── Data for analysis ──

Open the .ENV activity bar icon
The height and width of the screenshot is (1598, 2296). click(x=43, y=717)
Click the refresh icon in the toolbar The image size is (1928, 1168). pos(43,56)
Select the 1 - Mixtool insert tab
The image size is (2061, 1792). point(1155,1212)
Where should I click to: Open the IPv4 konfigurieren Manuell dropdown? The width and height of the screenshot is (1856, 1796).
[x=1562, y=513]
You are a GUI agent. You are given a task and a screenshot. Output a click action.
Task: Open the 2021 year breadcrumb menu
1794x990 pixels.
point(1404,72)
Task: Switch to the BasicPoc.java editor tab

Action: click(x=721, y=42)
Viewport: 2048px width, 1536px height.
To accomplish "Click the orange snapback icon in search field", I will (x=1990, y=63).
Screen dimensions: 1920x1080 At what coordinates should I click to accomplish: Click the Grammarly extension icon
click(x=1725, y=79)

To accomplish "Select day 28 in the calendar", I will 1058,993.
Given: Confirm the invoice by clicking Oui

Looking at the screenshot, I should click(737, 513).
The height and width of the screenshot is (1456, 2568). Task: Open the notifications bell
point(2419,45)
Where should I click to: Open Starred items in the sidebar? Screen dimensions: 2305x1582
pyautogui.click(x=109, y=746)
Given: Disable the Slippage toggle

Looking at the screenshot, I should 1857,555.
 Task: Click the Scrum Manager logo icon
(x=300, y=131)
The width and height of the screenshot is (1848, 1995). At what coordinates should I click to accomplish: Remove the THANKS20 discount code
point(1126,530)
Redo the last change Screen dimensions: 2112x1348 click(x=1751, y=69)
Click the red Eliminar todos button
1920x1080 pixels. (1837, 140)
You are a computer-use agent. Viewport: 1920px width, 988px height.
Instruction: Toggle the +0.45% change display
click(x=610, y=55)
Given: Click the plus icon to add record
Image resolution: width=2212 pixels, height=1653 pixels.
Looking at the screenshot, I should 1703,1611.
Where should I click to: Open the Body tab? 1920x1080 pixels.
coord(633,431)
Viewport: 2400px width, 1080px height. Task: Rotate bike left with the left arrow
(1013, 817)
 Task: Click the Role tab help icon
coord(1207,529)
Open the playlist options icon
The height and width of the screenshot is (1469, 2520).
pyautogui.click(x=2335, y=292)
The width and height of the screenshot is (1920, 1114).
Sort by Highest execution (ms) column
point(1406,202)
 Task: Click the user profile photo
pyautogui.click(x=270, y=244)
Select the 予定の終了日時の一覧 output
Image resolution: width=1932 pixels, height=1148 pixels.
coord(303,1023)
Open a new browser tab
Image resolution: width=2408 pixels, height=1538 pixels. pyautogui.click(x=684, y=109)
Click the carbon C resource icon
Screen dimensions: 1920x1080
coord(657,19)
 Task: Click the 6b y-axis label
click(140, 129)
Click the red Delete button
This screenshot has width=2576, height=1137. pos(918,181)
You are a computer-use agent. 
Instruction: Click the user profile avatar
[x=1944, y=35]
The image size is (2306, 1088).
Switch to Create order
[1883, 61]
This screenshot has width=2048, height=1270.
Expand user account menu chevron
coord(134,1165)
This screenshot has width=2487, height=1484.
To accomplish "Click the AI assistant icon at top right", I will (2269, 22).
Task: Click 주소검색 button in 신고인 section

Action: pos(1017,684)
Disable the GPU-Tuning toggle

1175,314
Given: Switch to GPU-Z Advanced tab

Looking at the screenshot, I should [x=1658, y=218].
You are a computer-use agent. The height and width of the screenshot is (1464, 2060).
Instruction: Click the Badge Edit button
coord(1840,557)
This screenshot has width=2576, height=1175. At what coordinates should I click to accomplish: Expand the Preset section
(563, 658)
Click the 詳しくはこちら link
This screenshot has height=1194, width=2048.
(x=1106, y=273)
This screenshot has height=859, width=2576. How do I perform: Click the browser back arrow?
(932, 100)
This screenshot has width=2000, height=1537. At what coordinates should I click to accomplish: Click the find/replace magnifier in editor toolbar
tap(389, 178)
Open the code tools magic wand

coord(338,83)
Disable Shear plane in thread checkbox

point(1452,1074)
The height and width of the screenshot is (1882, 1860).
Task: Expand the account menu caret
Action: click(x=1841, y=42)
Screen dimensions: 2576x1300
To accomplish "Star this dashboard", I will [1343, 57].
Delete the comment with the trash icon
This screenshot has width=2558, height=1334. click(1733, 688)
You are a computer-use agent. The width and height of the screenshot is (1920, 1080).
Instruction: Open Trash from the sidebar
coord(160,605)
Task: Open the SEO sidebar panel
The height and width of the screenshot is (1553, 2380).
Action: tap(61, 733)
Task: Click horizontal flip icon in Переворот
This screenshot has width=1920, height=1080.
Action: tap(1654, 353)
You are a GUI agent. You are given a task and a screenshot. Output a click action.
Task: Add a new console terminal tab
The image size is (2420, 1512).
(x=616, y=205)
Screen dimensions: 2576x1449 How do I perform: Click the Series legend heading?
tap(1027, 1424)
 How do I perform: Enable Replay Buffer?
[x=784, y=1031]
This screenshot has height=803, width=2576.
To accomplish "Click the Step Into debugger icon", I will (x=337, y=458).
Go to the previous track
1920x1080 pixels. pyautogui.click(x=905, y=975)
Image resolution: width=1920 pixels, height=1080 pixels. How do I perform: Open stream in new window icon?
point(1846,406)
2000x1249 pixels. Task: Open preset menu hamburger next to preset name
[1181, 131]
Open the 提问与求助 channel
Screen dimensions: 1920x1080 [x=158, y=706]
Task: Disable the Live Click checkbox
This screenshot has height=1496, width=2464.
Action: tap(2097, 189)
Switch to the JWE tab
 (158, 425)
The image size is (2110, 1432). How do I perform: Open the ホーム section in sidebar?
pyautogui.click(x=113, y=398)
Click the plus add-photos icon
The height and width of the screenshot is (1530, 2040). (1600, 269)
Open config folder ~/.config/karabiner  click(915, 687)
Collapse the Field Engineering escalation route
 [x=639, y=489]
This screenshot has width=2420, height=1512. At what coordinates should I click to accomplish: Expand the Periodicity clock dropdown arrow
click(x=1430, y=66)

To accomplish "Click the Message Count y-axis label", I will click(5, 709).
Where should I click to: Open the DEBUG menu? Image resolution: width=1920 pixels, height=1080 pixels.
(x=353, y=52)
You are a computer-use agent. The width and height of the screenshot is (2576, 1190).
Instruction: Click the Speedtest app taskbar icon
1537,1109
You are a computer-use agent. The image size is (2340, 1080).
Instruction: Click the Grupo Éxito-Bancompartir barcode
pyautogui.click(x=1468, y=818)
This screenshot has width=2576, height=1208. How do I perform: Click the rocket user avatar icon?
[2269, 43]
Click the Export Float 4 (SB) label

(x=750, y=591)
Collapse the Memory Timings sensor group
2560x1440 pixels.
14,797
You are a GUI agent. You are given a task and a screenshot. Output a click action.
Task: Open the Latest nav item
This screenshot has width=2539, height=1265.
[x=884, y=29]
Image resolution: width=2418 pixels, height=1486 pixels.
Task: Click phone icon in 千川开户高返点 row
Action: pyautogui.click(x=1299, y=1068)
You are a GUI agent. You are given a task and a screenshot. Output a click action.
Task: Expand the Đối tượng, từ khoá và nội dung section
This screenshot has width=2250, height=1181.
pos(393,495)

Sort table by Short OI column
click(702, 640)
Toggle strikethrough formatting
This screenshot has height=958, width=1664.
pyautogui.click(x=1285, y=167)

───

Give every line of the listing again. Keep each one exact.

Open the .ENV activity bar icon
The height and width of the screenshot is (1598, 2296). click(x=43, y=717)
Click the refresh icon in the toolbar The image size is (1928, 1168). pos(43,56)
Select the 1 - Mixtool insert tab
The image size is (2061, 1792). point(1155,1212)
Where should I click to: Open the IPv4 konfigurieren Manuell dropdown? The width and height of the screenshot is (1856, 1796).
[x=1562, y=513]
You are a GUI agent. You are given a task and a screenshot. Output a click action.
Task: Open the 2021 year breadcrumb menu
1794x990 pixels.
point(1404,72)
Task: Switch to the BasicPoc.java editor tab

Action: click(x=721, y=42)
Viewport: 2048px width, 1536px height.
To accomplish "Click the orange snapback icon in search field", I will (x=1990, y=63).
Screen dimensions: 1920x1080 At what coordinates should I click to accomplish: Click the Grammarly extension icon
click(x=1725, y=79)

To accomplish "Select day 28 in the calendar", I will 1058,993.
Given: Confirm the invoice by clicking Oui

Looking at the screenshot, I should click(737, 513).
The height and width of the screenshot is (1456, 2568). Task: Open the notifications bell
point(2419,45)
Where should I click to: Open Starred items in the sidebar? Screen dimensions: 2305x1582
pyautogui.click(x=109, y=746)
Given: Disable the Slippage toggle

Looking at the screenshot, I should 1857,555.
 Task: Click the Scrum Manager logo icon
(x=300, y=131)
The width and height of the screenshot is (1848, 1995). At what coordinates should I click to accomplish: Remove the THANKS20 discount code
point(1126,530)
Redo the last change Screen dimensions: 2112x1348 click(x=1751, y=69)
Click the red Eliminar todos button
1920x1080 pixels. (1837, 140)
You are a computer-use agent. Viewport: 1920px width, 988px height.
Instruction: Toggle the +0.45% change display
click(x=610, y=55)
Given: Click the plus icon to add record
Image resolution: width=2212 pixels, height=1653 pixels.
Looking at the screenshot, I should 1703,1611.
Where should I click to: Open the Body tab? 1920x1080 pixels.
coord(633,431)
Viewport: 2400px width, 1080px height. Task: Rotate bike left with the left arrow
(1013, 817)
 Task: Click the Role tab help icon
coord(1207,529)
Open the playlist options icon
The height and width of the screenshot is (1469, 2520).
pyautogui.click(x=2335, y=292)
The width and height of the screenshot is (1920, 1114).
Sort by Highest execution (ms) column
point(1406,202)
 Task: Click the user profile photo
pyautogui.click(x=270, y=244)
Select the 予定の終了日時の一覧 output
Image resolution: width=1932 pixels, height=1148 pixels.
coord(303,1023)
Open a new browser tab
Image resolution: width=2408 pixels, height=1538 pixels. pyautogui.click(x=684, y=109)
Click the carbon C resource icon
Screen dimensions: 1920x1080
coord(657,19)
 Task: Click the 6b y-axis label
click(140, 129)
Click the red Delete button
This screenshot has width=2576, height=1137. pos(918,181)
You are a computer-use agent. 
Instruction: Click the user profile avatar
[x=1944, y=35]
The image size is (2306, 1088).
Switch to Create order
[1883, 61]
This screenshot has width=2048, height=1270.
Expand user account menu chevron
coord(134,1165)
This screenshot has width=2487, height=1484.
To accomplish "Click the AI assistant icon at top right", I will (2269, 22).
Task: Click 주소검색 button in 신고인 section

Action: pos(1017,684)
Disable the GPU-Tuning toggle

1175,314
Given: Switch to GPU-Z Advanced tab

Looking at the screenshot, I should [x=1658, y=218].
You are a computer-use agent. The height and width of the screenshot is (1464, 2060).
Instruction: Click the Badge Edit button
coord(1840,557)
This screenshot has width=2576, height=1175. At what coordinates should I click to accomplish: Expand the Preset section
(563, 658)
Click the 詳しくはこちら link
This screenshot has height=1194, width=2048.
(x=1106, y=273)
This screenshot has height=859, width=2576. How do I perform: Click the browser back arrow?
(932, 100)
This screenshot has width=2000, height=1537. At what coordinates should I click to accomplish: Click the find/replace magnifier in editor toolbar
tap(389, 178)
Open the code tools magic wand

coord(338,83)
Disable Shear plane in thread checkbox

point(1452,1074)
The height and width of the screenshot is (1882, 1860).
Task: Expand the account menu caret
Action: click(x=1841, y=42)
Screen dimensions: 2576x1300
To accomplish "Star this dashboard", I will [1343, 57].
Delete the comment with the trash icon
This screenshot has width=2558, height=1334. click(1733, 688)
You are a computer-use agent. The width and height of the screenshot is (1920, 1080).
Instruction: Open Trash from the sidebar
coord(160,605)
Task: Open the SEO sidebar panel
The height and width of the screenshot is (1553, 2380).
Action: tap(61, 733)
Task: Click horizontal flip icon in Переворот
This screenshot has width=1920, height=1080.
Action: tap(1654, 353)
You are a GUI agent. You are given a task and a screenshot. Output a click action.
Task: Add a new console terminal tab
The image size is (2420, 1512).
(x=616, y=205)
Screen dimensions: 2576x1449 How do I perform: Click the Series legend heading?
tap(1027, 1424)
 How do I perform: Enable Replay Buffer?
[x=784, y=1031]
This screenshot has height=803, width=2576.
To accomplish "Click the Step Into debugger icon", I will (x=337, y=458).
Go to the previous track
1920x1080 pixels. pyautogui.click(x=905, y=975)
Image resolution: width=1920 pixels, height=1080 pixels. How do I perform: Open stream in new window icon?
point(1846,406)
2000x1249 pixels. Task: Open preset menu hamburger next to preset name
[1181, 131]
Open the 提问与求助 channel
Screen dimensions: 1920x1080 [x=158, y=706]
Task: Disable the Live Click checkbox
This screenshot has height=1496, width=2464.
Action: tap(2097, 189)
Switch to the JWE tab
 (158, 425)
The image size is (2110, 1432). How do I perform: Open the ホーム section in sidebar?
pyautogui.click(x=113, y=398)
Click the plus add-photos icon
The height and width of the screenshot is (1530, 2040). (1600, 269)
Open config folder ~/.config/karabiner  click(915, 687)
Collapse the Field Engineering escalation route
 [x=639, y=489]
This screenshot has width=2420, height=1512. At what coordinates should I click to accomplish: Expand the Periodicity clock dropdown arrow
click(x=1430, y=66)

To accomplish "Click the Message Count y-axis label", I will click(5, 709).
Where should I click to: Open the DEBUG menu? Image resolution: width=1920 pixels, height=1080 pixels.
(x=353, y=52)
You are a computer-use agent. The width and height of the screenshot is (2576, 1190).
Instruction: Click the Speedtest app taskbar icon
1537,1109
You are a computer-use agent. The image size is (2340, 1080).
Instruction: Click the Grupo Éxito-Bancompartir barcode
pyautogui.click(x=1468, y=818)
This screenshot has width=2576, height=1208. How do I perform: Click the rocket user avatar icon?
[2269, 43]
Click the Export Float 4 (SB) label

(x=750, y=591)
Collapse the Memory Timings sensor group
2560x1440 pixels.
14,797
You are a GUI agent. You are given a task and a screenshot. Output a click action.
Task: Open the Latest nav item
This screenshot has width=2539, height=1265.
[x=884, y=29]
Image resolution: width=2418 pixels, height=1486 pixels.
Task: Click phone icon in 千川开户高返点 row
Action: pyautogui.click(x=1299, y=1068)
You are a GUI agent. You are given a task and a screenshot. Output a click action.
Task: Expand the Đối tượng, từ khoá và nội dung section
This screenshot has width=2250, height=1181.
pos(393,495)

Sort table by Short OI column
click(702, 640)
Toggle strikethrough formatting
This screenshot has height=958, width=1664.
pyautogui.click(x=1285, y=167)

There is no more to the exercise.